MARÍA Y LA VIDA ESPIRITUAL FRANCISCANA (II)


por León Amorós, OFM
Nos dice San Buenaventura, biógrafo de San Francisco, en la Leyenda Mayor: «Amaba con indecible afecto a la Madre del Señor Jesús, por ser ella la que ha convertido en hermano nuestro al Señor de la majestad y por haber nosotros alcanzado misericordia mediante ella» (LM 9,3). Magnífico testimonio de contenido profundamente teológico de la vida mariana del Seráfico Padre: la asociación de la Santísima Virgen al misterio de la Encarnación y Redención, y su cooperación como causa meritoria de la misma.
Este «indecible afecto» del Santo Padre, de que nos habla San Buenaventura, tiene su magnífica y esplendorosa manifestación en el bellísimo Saludo que el Pobrecillo dirige a la celestial Reina (SalVM).
Si bien la vida cristiana es sustancialmente una, tanto en los individuos como en las instituciones, sin embargo su fecundidad divina es tal que, sin menoscabo de esta unidad, produce una variadísima floración de celestiales matices por los cuales no es difícil reconocer en ellos los rasgos peculiares de la fisonomía moral de Jesucristo y, consiguientemente también, de su Madre, que da personalidad sobrenatural al individuo o la institución que se nutre de esta vida.
El rasgo divino que San Francisco reproduce de la fisonomía de Jesús y de su Madre, es la virtud de la pobreza evangélica, que lleva en sí contenidas, como las premisas contienen las consecuencias, la humildad, la sencillez evangélica, la infancia espiritual, el desapego a todo lo terreno.
Es el propio San Buenaventura quien nos presenta este matiz divino de la vida del Seráfico Padre: «Frecuentemente evocaba -no sin lágrimas- la pobreza de Cristo Jesús y de su madre; y como fruto de sus reflexiones afirmaba ser la pobreza la reina de las virtudes, pues con tal prestancia había resplandecido en el Rey de los reyes y en la Reina, su madre» (LM 7,1).
El propio San Francisco, en la Carta dirigida a todos los fieles, dice: el Verbo del Padre..., «siendo rico, quiso elegir, con la bienaventurada Virgen, su Madre, la pobreza en el mundo» (2CtaF 4-5). [Jamás habla Francisco -señala el P. Iriarte- de la pobreza de Jesús sin que asocie a ella el recuerdo de la pobreza de la Virgen, su Madre].
Estos caracteres de la vida divina de Francisco no podían menos que pasar a su obra. Así que la Orden por él fundada había de estar asentada sobre la virtud de la pobreza evangélica, y mecida su cuna al calor de la Santísima Virgen. Y quiso la divina Providencia que fuera esta pobrísima cuna la iglesita dedicada a Santa María de los Angeles.

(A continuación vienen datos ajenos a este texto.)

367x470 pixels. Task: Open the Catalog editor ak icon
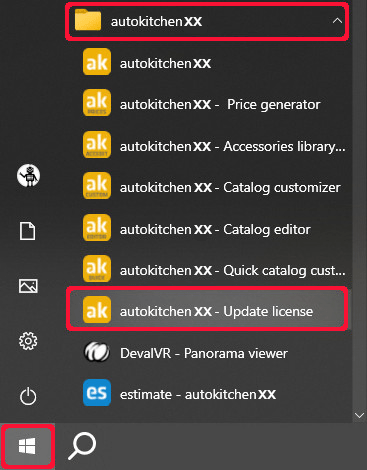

Que el Seráfico Padre tuviera perfecto conocimiento de la acción poderosa y decisiva de la Santísima Virgen en los principios de la Orden Franciscana, lo atestigua San Buenaventura: «Francisco -dice-, pastor de la pequeña grey, condujo, movido por la gracia divina, a sus doce hermanos a Santa María de la Porciúncula, con el fin de que allí donde, por los méritos de la madre de Dios, había tenido su origen la Orden de los Menores, recibiera también, con su auxilio, un renovado incremento» (LM 4,5).
Profundamente radicadas ya en la devoción dulcísima de la Santísima Virgen la vida sobrenatural de Francisco y la de los doce primeros discípulos suyos, fundamentos sobre los que había de sentarse la gran obra que él fundara, la Orden Seráfica logrará ya desde su origen la plena conciencia del espíritu vital mariano que habría de ser su principio rector con el transcurso del tiempo. Quedaba, pues, plenamente vinculada la Orden Franciscana a la acción vivificadora de la Santísima Virgen. Como consecuencia lógica de este estado de cosas, y como coronamiento de esta obra, procedía ahora una declaración del Santo Fundador poniendo la Orden bajo el amparo y plena tutela de María Santísima, dedicándola a su gloria; o sea, hablando en términos modernos, consagrando la Orden a la Santísima Virgen María. Que el Santo Padre cerrara su obra con este broche de oro nos lo dice el Seráfico Doctor con estas lacónicas palabras: «Después de Cristo, depositaba principalmente en la misma su confianza; por eso la constituyó abogada suya y de todos sus hermanos, y ayunaba en su honor con suma devoción desde la fiesta de los apóstoles Pedro y Pablo hasta la fiesta de la Asunción» (LM 9,3).